• Text shown
##########

When we sleep, it’s believed that certain synapses—those that are no longer important—are weakened or destroyed in order to make room for increases that occur during learning. This way, the irrelevant material that can otherwise interfere with learning is removed.
It’s been shown that even short periods of sleep or wakefulness alter your synaptic activity at multiple levels and can make synapses shrink (when sleeping) or grow (when awake and learning).
In one study, researchers examined synaptic connections in mice while sleeping and after being awake in order to see these changes. They found that the synapses of the mice decreased when the mice had slept, which equates to a decline in the number of synaptic connections. Furthermore, rather than being a uniform decline, the downscaling centered on small spines, sparing the larger ones that the researchers suspect were involved in learning.
Another study further proved this hypothesis, finding that sleep is associated with a decline in the size of dendritic spines, which are small protrusions on a nerve cell that receive information and then transfer it to the neuron’s cell body—this shows that during sleep irrelevant sections of the spines are removed, decreasing their size.

##########

• Data excerpts
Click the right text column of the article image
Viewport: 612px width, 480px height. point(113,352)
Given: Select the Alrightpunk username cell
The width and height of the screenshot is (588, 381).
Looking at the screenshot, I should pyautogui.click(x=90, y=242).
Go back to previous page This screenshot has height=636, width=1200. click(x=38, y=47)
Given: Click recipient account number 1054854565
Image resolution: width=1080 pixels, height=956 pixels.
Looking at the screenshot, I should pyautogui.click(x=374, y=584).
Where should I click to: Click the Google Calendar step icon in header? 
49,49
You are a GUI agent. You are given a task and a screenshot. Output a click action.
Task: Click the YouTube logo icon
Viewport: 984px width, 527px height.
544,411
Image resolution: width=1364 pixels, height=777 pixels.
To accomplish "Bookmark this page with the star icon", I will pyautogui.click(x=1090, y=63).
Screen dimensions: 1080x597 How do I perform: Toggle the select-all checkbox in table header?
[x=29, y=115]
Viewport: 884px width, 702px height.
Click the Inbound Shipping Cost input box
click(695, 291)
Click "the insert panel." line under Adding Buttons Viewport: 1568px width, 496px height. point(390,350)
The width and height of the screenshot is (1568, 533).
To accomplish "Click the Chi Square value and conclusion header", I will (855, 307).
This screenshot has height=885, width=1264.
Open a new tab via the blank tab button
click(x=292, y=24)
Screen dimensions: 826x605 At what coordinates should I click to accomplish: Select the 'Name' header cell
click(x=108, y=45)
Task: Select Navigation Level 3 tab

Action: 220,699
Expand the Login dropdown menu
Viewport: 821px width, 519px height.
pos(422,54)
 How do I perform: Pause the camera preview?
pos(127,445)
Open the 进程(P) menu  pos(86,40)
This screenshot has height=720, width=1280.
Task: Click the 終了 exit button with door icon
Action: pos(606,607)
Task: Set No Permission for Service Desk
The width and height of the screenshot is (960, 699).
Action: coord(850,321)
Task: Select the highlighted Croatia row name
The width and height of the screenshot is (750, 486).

##########

• Set of tasks
**1.** Answer these questions using the passage on sleep and synapses.
(a) According to the passage, what can even short periods of wakefulness make synapses do?
(b) In the mouse study, which spines were spared by the downscaling?
(c) What does the passage say dendritic spines do?
**2.** Continue the passage on sleep and synapses from its last sentence.

• Answers by item
**1.**
(a) Grow, when awake and learning.
(b) The larger ones, which the researchers suspect were involved in learning.
(c) They receive information and then transfer it to the neuron's cell body.

**2.**
As for how this downscaling occurs, researchers have gained some insight. Specifically, they have discovered that the number of AMPA receptors is reduced during sleep.
AMPA receptors are found in brain cells and allow for information to be shared from cell to cell, making them a critical component of our brain’s function. The researchers found that AMPA receptors are removed from shrunken spines thanks to a protein called Homer1a, which is active while we’re sleeping. When AMPA receptors are removed, the synapses shrink and weaken, which is how irrelevant information is “forgotten” during sleep, making room for more learning the next day.
Ultimately, the synaptic homeostasis hypothesis offers insight into why the phrase “sleep on it” holds so much merit; while sleeping, your brain removes irrelevant connections, allowing the important ones to shine through so you can think more clearly. Furthermore, this hypothesis shows that sleep restores the energy, supplies, and extracellular space that are used up during the day, restoring cognition, vigilance, and learning. In this way, sleep balances out what occurs during the day, allowing the cycle to repeat as more information is learned.
The Role of Slow-Wave Sleep
Some researchers hypothesize that synaptic downscaling occurs during slow-wave sleep, in particular. Also known as deep sleep, this third stage in the sleep cycle is associated with slow-wave brain activity, hence the name.
The hypothesis is that synaptic potentiation is tied to the regulation of slow-wave activity, which is why slow-wave activity is then associated with synaptic downscaling.
This hypothesis may offer insight into why deep sleep is so beneficial—during this time, your brain is removing unnecessary connections to make room for more learning the next day.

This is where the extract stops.